Think you might want to read this book?

David Epstein uses Range to convince the reader that it may in fact be the generalists who add more value as the world becomes more and more complex. His basic premise is that for complex problem-solving and decision-making, it is often those with broad experience and diverse backgrounds who fare better (e.g., professionals with hobbies outside of their profession). He also incorporates business case studies and the decision to launch the Challenger Space Shuttle to emphasize how more generalized thinking benefits organizations (including how the NASA mantra “In God We Trust. All Others Must Bring Data.” contributed to disaster and why having a heart attack when the top cardiologists are out-of-town may be a good thing).

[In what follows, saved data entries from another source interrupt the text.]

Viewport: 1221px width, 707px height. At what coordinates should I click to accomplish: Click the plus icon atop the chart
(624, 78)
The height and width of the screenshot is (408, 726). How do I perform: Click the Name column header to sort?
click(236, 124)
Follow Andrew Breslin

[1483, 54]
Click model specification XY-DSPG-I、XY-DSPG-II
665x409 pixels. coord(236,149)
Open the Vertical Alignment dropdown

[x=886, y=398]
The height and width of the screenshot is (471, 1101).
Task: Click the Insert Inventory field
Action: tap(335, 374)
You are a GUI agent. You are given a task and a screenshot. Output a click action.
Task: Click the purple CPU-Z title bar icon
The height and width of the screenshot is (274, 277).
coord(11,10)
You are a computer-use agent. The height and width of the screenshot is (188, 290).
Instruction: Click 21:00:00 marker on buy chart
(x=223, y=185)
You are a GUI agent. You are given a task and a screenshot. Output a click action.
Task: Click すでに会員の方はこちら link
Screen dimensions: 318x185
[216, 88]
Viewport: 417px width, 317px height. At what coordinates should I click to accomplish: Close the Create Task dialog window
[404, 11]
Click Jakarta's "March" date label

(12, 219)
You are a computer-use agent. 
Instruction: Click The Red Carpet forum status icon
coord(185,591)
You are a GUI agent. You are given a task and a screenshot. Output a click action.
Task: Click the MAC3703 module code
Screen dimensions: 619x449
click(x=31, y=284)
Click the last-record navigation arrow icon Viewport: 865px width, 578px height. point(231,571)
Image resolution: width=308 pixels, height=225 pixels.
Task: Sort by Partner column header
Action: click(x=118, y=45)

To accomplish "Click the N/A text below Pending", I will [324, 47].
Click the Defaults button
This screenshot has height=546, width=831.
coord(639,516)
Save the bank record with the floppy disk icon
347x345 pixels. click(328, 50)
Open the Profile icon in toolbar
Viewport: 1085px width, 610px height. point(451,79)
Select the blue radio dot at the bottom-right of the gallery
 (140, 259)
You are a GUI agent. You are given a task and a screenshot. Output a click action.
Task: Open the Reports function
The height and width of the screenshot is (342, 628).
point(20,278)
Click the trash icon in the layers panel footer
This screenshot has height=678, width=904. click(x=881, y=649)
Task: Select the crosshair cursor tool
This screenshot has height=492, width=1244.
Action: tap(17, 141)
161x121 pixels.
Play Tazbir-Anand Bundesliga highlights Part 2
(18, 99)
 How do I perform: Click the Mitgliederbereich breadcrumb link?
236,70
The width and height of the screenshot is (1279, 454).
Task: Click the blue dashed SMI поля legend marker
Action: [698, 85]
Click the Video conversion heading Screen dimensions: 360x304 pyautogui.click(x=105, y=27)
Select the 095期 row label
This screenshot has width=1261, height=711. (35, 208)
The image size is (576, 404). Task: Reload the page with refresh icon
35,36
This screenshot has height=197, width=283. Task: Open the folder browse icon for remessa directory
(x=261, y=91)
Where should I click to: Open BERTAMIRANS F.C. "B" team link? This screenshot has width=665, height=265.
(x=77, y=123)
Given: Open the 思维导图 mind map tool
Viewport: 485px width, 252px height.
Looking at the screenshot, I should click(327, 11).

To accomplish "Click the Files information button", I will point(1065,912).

A great counterpoint for anyone living in the 10,000 hours to mastery philosophy and anyone who loves connections that at first blush may seem incongruent.

What Would Socrates Ask?

  • What if we encouraged all students to go in depth in at least two areas of study?

  • What if all faculty were encouraged to teach in two different departments?

  • What if we challenged students to make connections between seemingly disparate ideas?

  • What if as part of learning math we asked students to generate the problems from the world around them?

  • What if teacher training included deep work in at least one non-education discipline?

Research

  • As psychologist Ellen Winner, one of the foremost authorities on gifted children, noted, no savant has ever been known to become a “Big-C creator,” who changed their field.

  • The main conclusion of work that took years of studying scientists and engineers, all of whom were regarded by peers as true technical experts, was that those who did not make a creative contribution to their field lacked aesthetic interests outside their narrow area.

  • Words that represent concepts that were previously the domain of scholars became widely understood in a few generations. The word “percent” was almost absent from books in 1900. By 2000 it appeared about once every five thousand words.

  • ...the professors who caused short-term struggle but long-term gains were facilitating “deep learning” by making connections. They “broaden the curriculum and produce students with a deeper understanding of the material.”

  • ...the most effective leaders and organizations had range; they were, in effect, paradoxical. They could be demanding and nurturing, orderly and entrepreneurial, even hierarchical and individualistic all at once. A level of ambiguity, it seemed, was not harmful. In decision making, it can broaden an organization’s toolbox in a way that is uniquely valuable.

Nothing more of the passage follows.